September 25, 2018
The Myth of Authoritarian Competence
What trouble in Turkey reveals about the perils of strongman rule
For nearly six months, one of the world’s top economies has been gripped by crisis, sparking fears of wider financial contagion. Since the spring, the Turkish currency has cratered while inflation has soared, rattling other emerging markets from Argentina to Indonesia. Yet the most important warning to draw from Turkey’s recent convulsions is less economic than political: namely, the danger of betting on strongman rule.

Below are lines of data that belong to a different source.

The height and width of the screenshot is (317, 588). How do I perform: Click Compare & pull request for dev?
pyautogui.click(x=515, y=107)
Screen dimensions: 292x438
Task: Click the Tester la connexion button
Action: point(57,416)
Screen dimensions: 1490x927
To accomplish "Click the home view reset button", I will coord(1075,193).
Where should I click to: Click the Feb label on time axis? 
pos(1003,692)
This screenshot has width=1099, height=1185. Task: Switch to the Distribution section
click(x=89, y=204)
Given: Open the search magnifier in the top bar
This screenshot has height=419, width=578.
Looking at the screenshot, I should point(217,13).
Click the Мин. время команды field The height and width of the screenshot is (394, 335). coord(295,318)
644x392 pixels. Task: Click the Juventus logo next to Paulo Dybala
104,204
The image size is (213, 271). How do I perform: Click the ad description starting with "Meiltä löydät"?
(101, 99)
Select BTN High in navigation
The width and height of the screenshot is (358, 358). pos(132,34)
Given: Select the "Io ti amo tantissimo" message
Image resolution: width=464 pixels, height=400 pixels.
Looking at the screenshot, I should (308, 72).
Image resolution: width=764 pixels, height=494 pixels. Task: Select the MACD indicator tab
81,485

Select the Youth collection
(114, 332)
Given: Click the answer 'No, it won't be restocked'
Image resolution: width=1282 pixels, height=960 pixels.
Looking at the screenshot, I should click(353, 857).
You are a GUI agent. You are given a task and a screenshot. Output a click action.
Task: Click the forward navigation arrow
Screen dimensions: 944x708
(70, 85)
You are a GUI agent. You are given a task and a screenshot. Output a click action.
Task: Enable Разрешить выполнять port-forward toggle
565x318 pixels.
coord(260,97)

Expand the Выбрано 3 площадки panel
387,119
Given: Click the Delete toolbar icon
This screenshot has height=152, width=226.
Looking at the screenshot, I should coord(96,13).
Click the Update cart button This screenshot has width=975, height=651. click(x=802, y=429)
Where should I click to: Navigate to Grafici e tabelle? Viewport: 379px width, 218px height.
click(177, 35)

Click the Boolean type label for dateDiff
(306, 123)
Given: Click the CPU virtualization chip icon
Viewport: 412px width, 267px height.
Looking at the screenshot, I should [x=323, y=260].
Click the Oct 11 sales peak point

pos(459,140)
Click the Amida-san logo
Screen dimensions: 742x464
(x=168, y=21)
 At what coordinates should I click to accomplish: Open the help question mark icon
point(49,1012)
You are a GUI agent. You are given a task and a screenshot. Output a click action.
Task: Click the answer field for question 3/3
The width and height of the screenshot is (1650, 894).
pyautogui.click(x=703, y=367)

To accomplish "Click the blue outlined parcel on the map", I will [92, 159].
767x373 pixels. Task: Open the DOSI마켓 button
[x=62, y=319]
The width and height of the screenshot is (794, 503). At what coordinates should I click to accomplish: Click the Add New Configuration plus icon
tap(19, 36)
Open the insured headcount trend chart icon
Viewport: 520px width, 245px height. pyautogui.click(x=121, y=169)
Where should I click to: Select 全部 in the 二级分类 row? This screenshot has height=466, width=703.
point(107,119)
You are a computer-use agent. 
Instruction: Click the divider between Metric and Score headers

In truth, worries about Turkey melting down the global economy are misplaced. Unlike during the Asian financial crisis in the late 1990s, when the collapse of the Thai currency unleashed regional upheaval, Turkey’s problems are less an indicator of systemic weakness across developing economies than the outgrowth of factors that are specific to Ankara. These include a politicized monetary policy, the highest current account deficit among the G20 developing economies, the most foreign-denominated private-sector debt of any emerging market, and a gratuitous fight with Washington that has escalated into sanctions.
Yet while the risk of financial spillover from Turkey has generated a storm of headlines, it is the proliferation of the political model at the root of Ankara’s troubles that is the bigger danger. In fact, in its governance, Turkey under President Recep Tayyip Erdoğan has been at the leading edge of a global trend. Just as a wave of democratization swept the planet beginning in the mid-1970s—overturning dictatorships from Portugal to South Korea and, eventually, the Soviet empire—the past 15 years have witnessed a rising tide of strongman regimes worldwide.
In each of these countries, government power has become highly personalized—overwhelmingly concentrated around a single, larger-than-life ruler who attempts to assert direct control across almost every aspect of state and society. Such leaders and their supporters tend to justify the accumulation of such sweeping authority as the only way to catapult the country forward—the path to national strength and renewal.